Pour sensibiliser, informer et former les hommes de médias sur le blanchiment de capitaux, ses causes et impacts sur l’économie du pays et le financement du terrorisme, les responsables de la Cellule nationale de traitement des informations financières (Centif) ont initié, vendredi 26 juin, une séance de formation. L’enceinte de l’Assep a abrité l’évènement.
L’évènement a enregistré la présence de l’ex-ministre Marinpa Samoura, président de la Centif, le colonel Mamadou Sangaré, membre de la cellule… Pour le président, « nous sommes actuellement confrontés à ces deux phénomènes (blanchiment d’argent et financement du terrorisme) ». M. Samoura rappelle que le blanchiment de capitaux et le financement du terrorisme sont en train de déstabiliser nos économies et les institutions. À le croire, le blanchiment d’argent ou de capitaux tue l’économie du pays, entrave l’émergence et le progrès d’une Nation et empire le chômage, la pauvreté, la mal gouvernance, l’injustice. Au Mali, la structure chargée de lutter contre le blanchiment de capitaux est la Centif. Ce qui amène M. Samoura à donner cette définition : le blanchiment d’argent consiste à transformer ou recycler l’argent sale en argent propre. L’ex-ministre estime que peu de gens connaissent ce que c’est que le blanchiment de capitaux.
============================================================
Affichez intégralement et à l'identique le passage cité sur la formation de la Centif consacrée au blanchiment de capitaux.

Données de localisation sur captures d'écran:
============================================================
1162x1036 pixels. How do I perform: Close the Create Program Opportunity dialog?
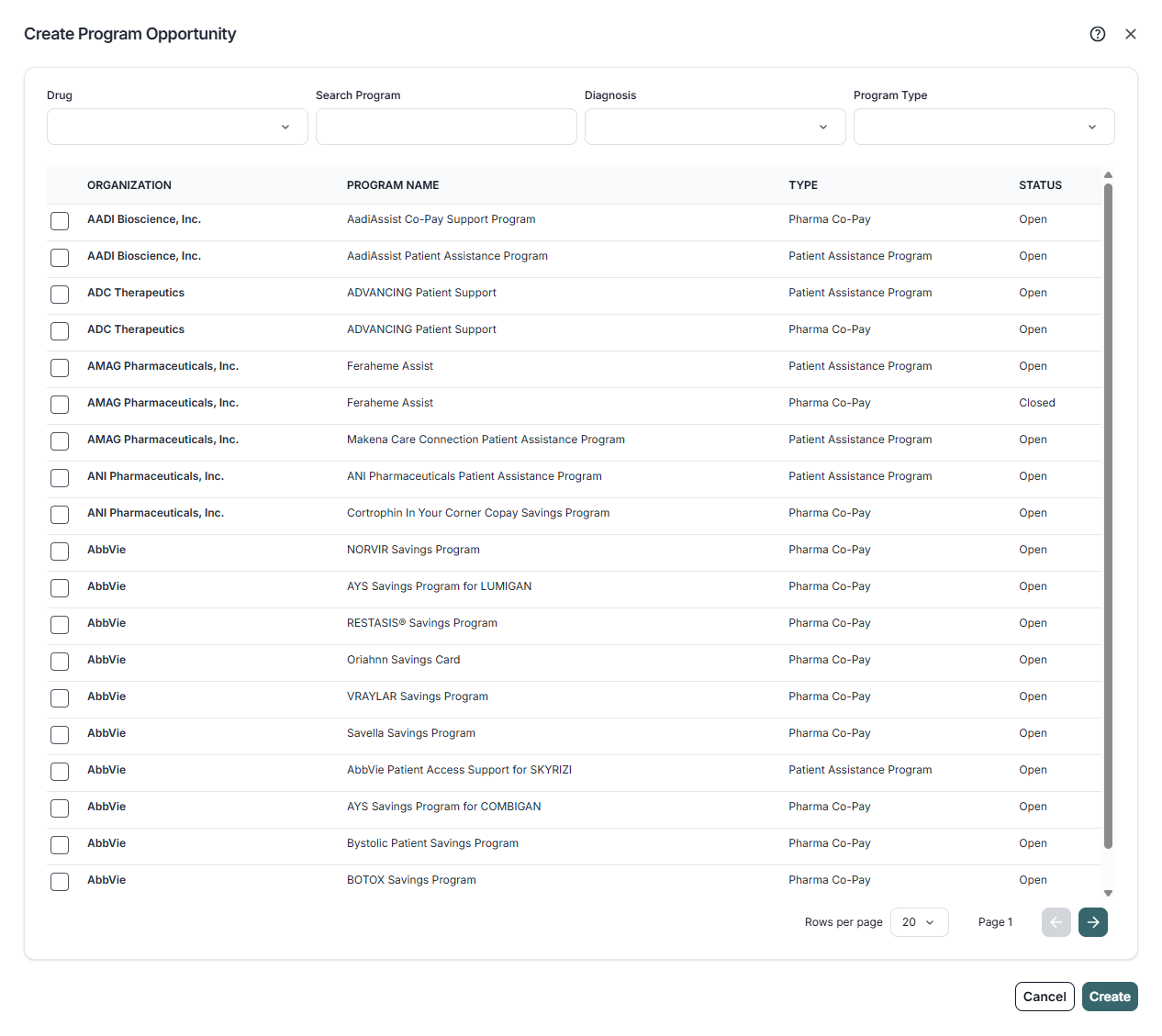click(x=1130, y=34)
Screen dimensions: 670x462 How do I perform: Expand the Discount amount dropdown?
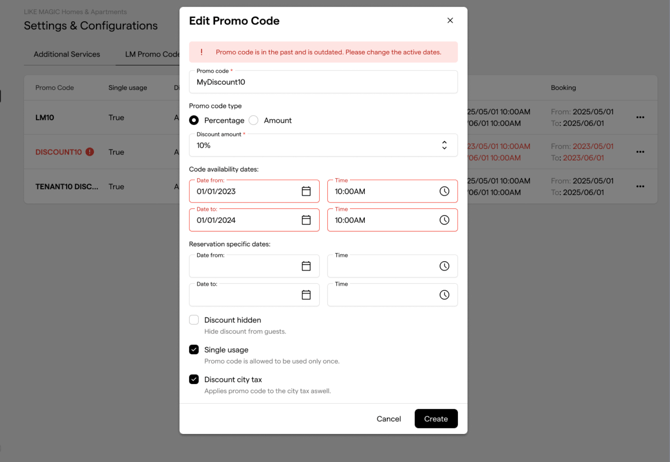click(444, 145)
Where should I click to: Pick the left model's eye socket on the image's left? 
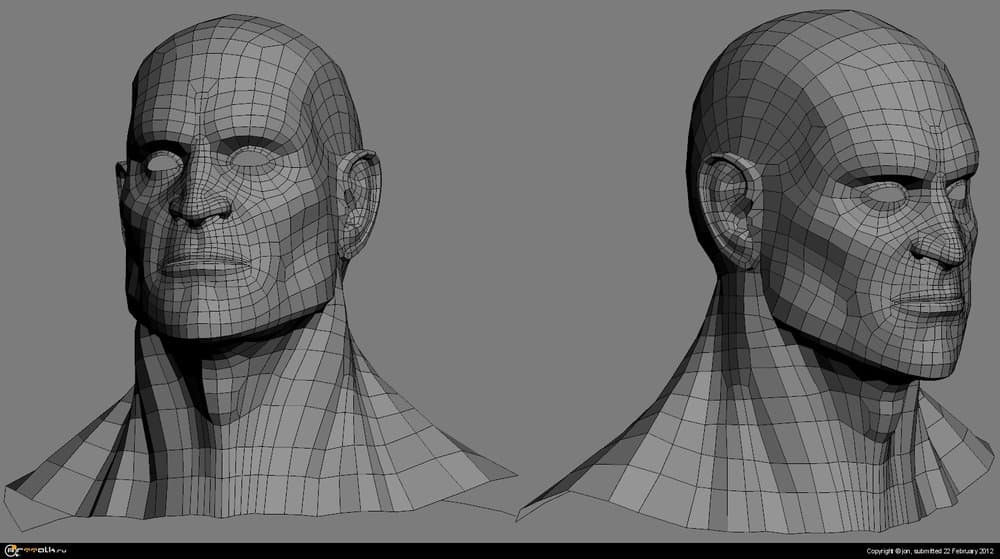point(158,158)
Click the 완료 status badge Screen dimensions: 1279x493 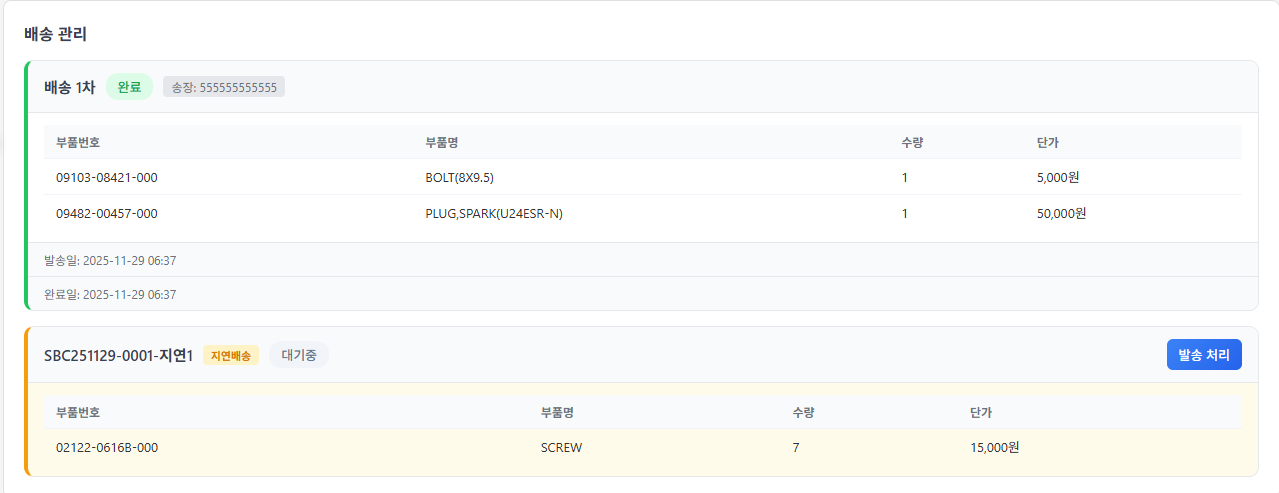point(129,87)
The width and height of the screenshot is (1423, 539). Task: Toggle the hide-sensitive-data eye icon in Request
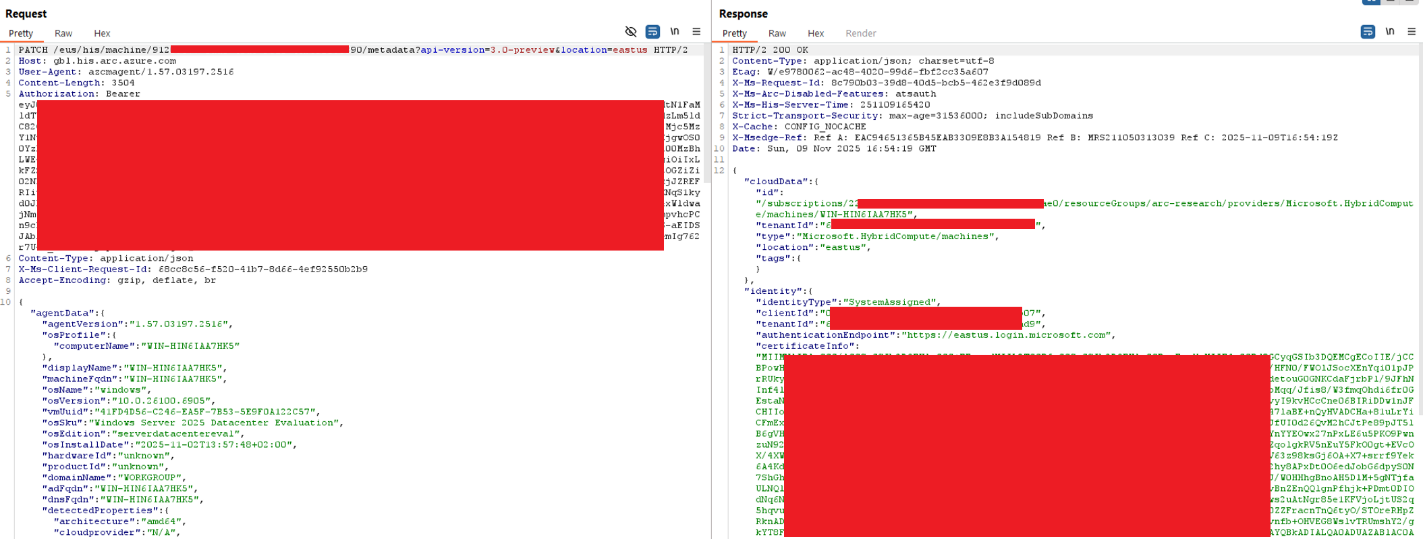tap(631, 32)
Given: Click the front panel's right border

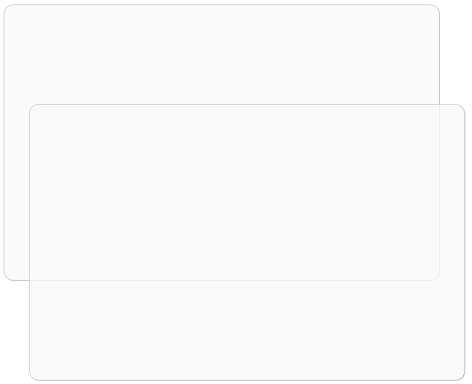Looking at the screenshot, I should point(464,242).
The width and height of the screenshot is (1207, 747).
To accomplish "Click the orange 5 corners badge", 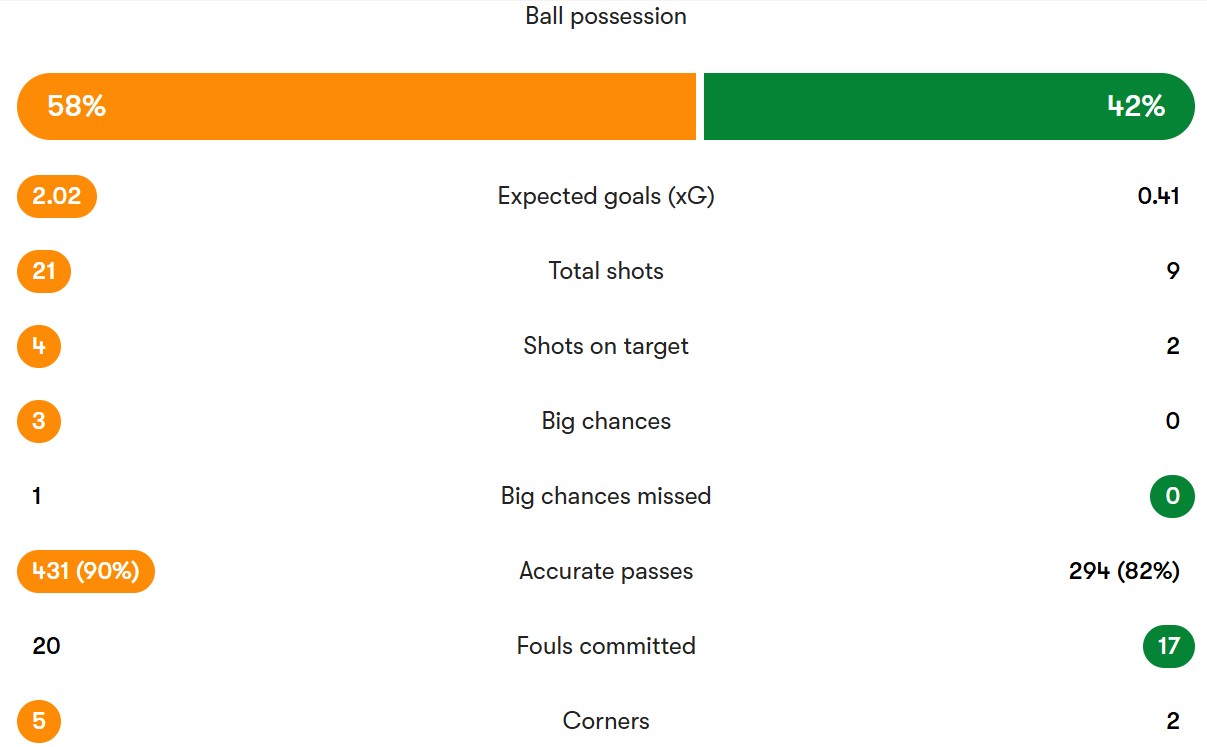I will (x=39, y=721).
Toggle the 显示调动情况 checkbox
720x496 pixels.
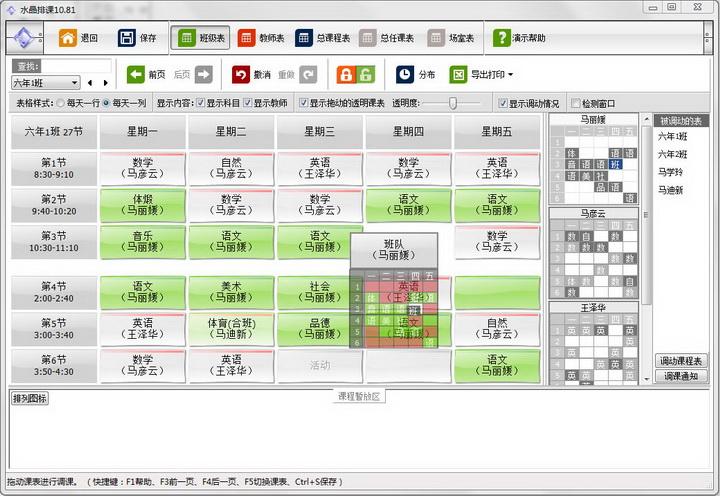tap(503, 103)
============================================================
▶ RÉSULTAT OBTENU:
Pour sensibiliser, informer et former les hommes de médias sur le blanchiment de capitaux, ses causes et impacts sur l’économie du pays et le financement du terrorisme, les responsables de la Cellule nationale de traitement des informations financières (Centif) ont initié, vendredi 26 juin, une séance de formation. L’enceinte de l’Assep a abrité l’évènement.
L’évènement a enregistré la présence de l’ex-ministre Marinpa Samoura, président de la Centif, le colonel Mamadou Sangaré, membre de la cellule… Pour le président, « nous sommes actuellement confrontés à ces deux phénomènes (blanchiment d’argent et financement du terrorisme) ». M. Samoura rappelle que le blanchiment de capitaux et le financement du terrorisme sont en train de déstabiliser nos économies et les institutions. À le croire, le blanchiment d’argent ou de capitaux tue l’économie du pays, entrave l’émergence et le progrès d’une Nation et empire le chômage, la pauvreté, la mal gouvernance, l’injustice. Au Mali, la structure chargée de lutter contre le blanchiment de capitaux est la Centif. Ce qui amène M. Samoura à donner cette définition : le blanchiment d’argent consiste à transformer ou recycler l’argent sale en argent propre. L’ex-ministre estime que peu de gens connaissent ce que c’est que le blanchiment de capitaux.